Una inversión que duplica el valor del inmueble
De acuerdo con la información publicada, Adorni adquirió la vivienda por USD 120.000, pero destinó USD 245.929 exclusivamente a su remodelación, una cifra que, según la fuente periodística, «no se condicen con el sueldo y los ingresos del ‘deslomado’ funcionario libertario». El contratista de la obra, Matías Tabar, declaró ante la Justicia que el proyecto inicial era de USD 95.000, pero la ambición de la reforma creció exponencialmente, mientras que en paralelo el funcionario «alquilaba otra vivienda en el mismo country mientras se realizaban las refacciones», lo que suma una presión adicional sobre sus gastos mensuales.
El detalle de los «gustitos» y la informalidad de los pagos
El presupuesto final incluyó excentricidades poco habituales para un funcionario que percibe un salario de 7 millones de pesos, tales como una cascada de USD 3.500 y una bomba de calor para pileta de USD 9.780. El contratista Tabar explicó en su testimonio que «la dinámica de la obra cambió a medida que avanzaban los trabajos», transformando una mejora edilicia en un proyecto de lujo que incluyó parquización, una parrilla de más de 7 mil dólares y carpintería de alta gama. Sin embargo, el punto que más compromete la transparencia del vocero es que, según el testigo, «todos los desembolsos se realizaron en efectivo, en dólares y sin emisión de recibos ni facturación formal».
Implicancias y movimientos bajo sospecha
La investigación judicial no solo analiza el origen de los fondos, sino también la conducta del funcionario antes de que el caso tomara estado público. Se reveló que «Adorni intentó comunicarse con el constructor Tabar» previo a su declaración testimonial, un movimiento que podría interpretarse como un intento de influir en el relato del contratista.
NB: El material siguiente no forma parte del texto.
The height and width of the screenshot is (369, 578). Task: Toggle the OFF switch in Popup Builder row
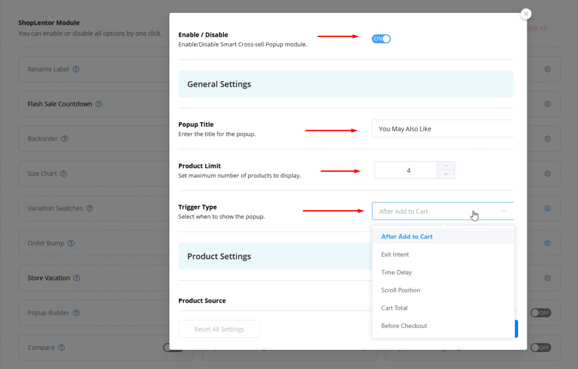(x=540, y=313)
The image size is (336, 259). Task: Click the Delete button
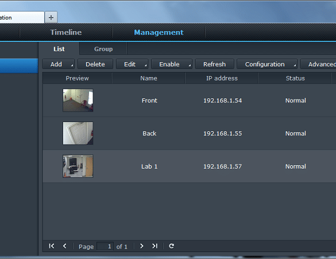click(95, 64)
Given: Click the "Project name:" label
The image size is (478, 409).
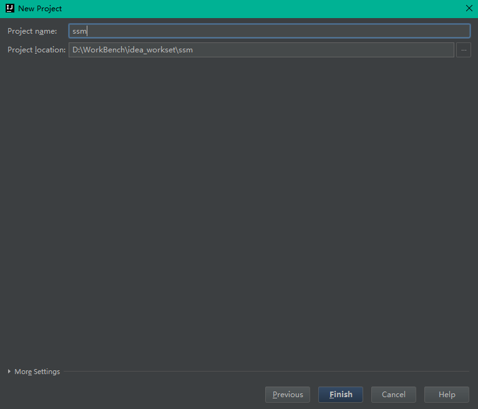Looking at the screenshot, I should pos(32,31).
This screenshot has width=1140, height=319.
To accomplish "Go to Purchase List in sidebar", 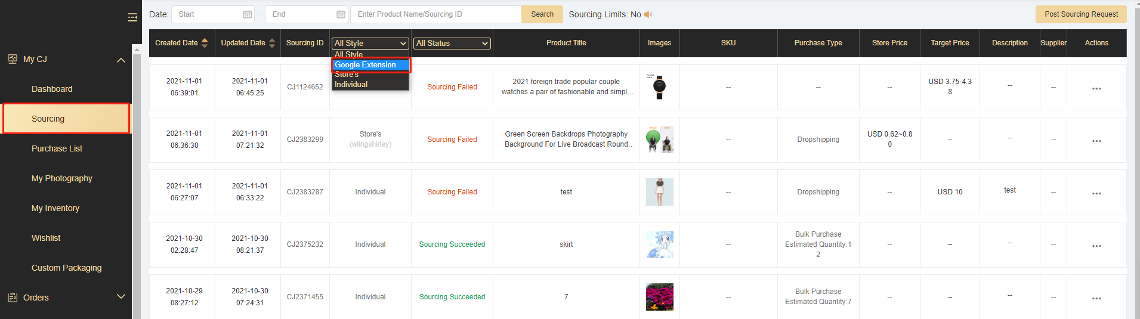I will (57, 148).

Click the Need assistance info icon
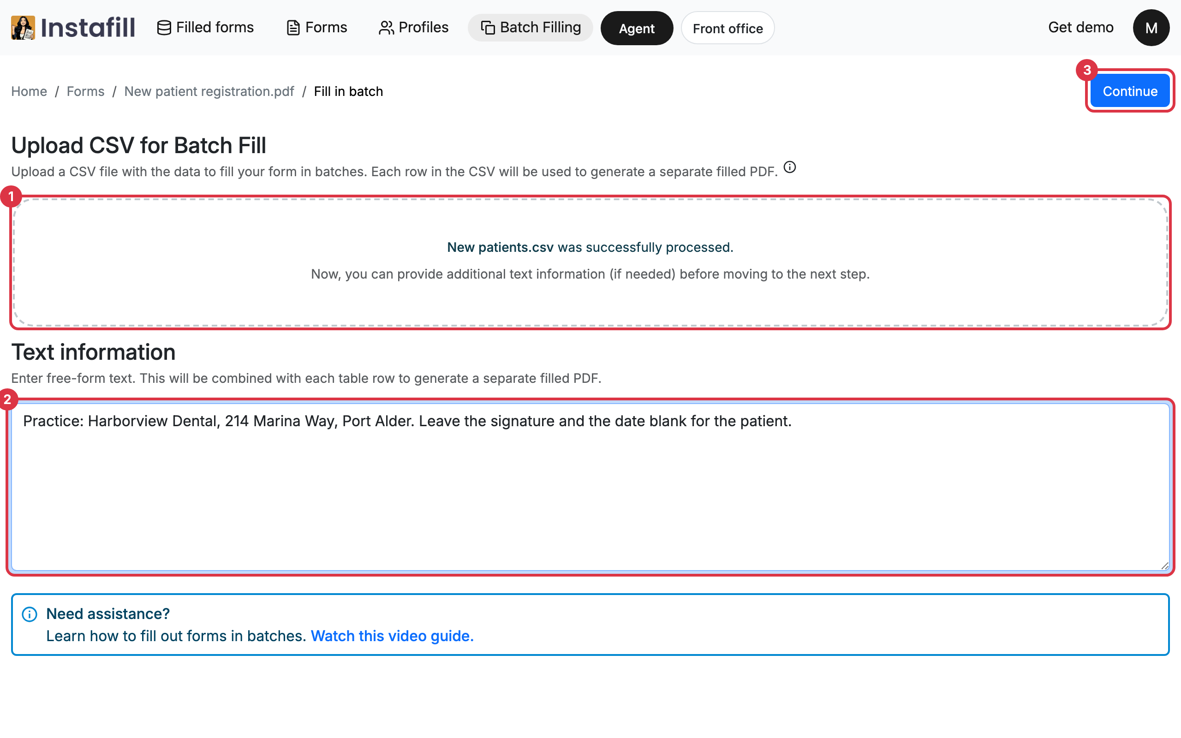point(30,614)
Social y políticamente, este caso genera una grieta profunda entre el discurso de austeridad estatal que promueve el gobierno y la realidad privada de sus cuadros jerárquicos, quienes parecen habitar un ecosistema de «entregas de USD 35.000 en noviembre de 2024, USD 20.000 en diciembre» y otros montos en moneda extranjera que resultan inalcanzables para la mayoría de la población.